As easy as bikes are to fix, not everybody want to repair a flat or gets their hands dirty on their way to work. Roadside assistance for cyclist has just been announced for AAA members in Oregon and Southern Idaho. The catch is that you’ll have to have a car to get it, as there is no standalone package for cyclists: It’ll come as part of the Plus, Plus RV and Premier packages. These start at $105 per year.

Neither will the mechanic fix it for you. He will give you a lift, for up to 25 miles, but apparently it is too hard to mend a bicycle. Marie Dodds of the AAA told Oregon Live that “There are a million sizes of tires and tubes. Our people are not prepared to repair bikes.”
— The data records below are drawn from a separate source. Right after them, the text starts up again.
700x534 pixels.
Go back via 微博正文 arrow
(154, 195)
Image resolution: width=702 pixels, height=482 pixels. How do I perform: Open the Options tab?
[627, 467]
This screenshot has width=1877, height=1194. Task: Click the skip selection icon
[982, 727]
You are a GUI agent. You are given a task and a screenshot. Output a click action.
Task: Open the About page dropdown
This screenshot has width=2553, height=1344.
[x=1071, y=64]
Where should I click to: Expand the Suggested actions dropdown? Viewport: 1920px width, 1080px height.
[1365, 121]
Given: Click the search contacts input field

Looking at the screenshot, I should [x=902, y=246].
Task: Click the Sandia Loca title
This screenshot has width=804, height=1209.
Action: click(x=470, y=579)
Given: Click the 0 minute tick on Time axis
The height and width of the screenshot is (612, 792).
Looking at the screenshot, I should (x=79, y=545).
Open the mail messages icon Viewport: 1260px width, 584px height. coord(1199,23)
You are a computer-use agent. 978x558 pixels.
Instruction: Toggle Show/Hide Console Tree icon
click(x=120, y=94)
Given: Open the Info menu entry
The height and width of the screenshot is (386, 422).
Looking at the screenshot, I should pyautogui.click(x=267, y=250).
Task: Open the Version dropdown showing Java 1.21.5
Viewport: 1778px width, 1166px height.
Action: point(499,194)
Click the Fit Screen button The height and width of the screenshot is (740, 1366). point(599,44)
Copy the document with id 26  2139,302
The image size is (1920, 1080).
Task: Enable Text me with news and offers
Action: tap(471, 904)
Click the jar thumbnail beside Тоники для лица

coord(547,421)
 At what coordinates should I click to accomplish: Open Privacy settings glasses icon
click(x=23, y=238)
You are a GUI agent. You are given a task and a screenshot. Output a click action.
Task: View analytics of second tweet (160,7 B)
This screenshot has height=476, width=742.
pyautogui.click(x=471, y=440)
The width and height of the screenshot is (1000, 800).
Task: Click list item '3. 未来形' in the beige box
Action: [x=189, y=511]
This seems like an excuse: apart from removing the bottom bracket of my bike, I can repair everything on it with a multi-tool, a 15mm wrench, a pump and a puncture repair kit (slipped into a pocket made from an old inner-tube section). I can true a wheel, break and remake the chain and swap in a new saddle, all with a kit that fits into a pocket. I’m sure that an AAA van could carry everything needed in a small tool-box, and how much space does a box of different sized tubes take up?

Still, late night rescue in the rain is still a nice service to have. Or you could try the Better World Club, which has offered a bike assistance scheme for some time. It’ll cost $40, and they will even fix a puncture for you.

What do you all think? Should bikes be, legally, treated like cars, or should cars be penalized further to push people onto bikes? There are plenty of opinions, and we haven’t even started on the savings in health costs made by riding instead of driving. Have at it in the comments, and keep it clean.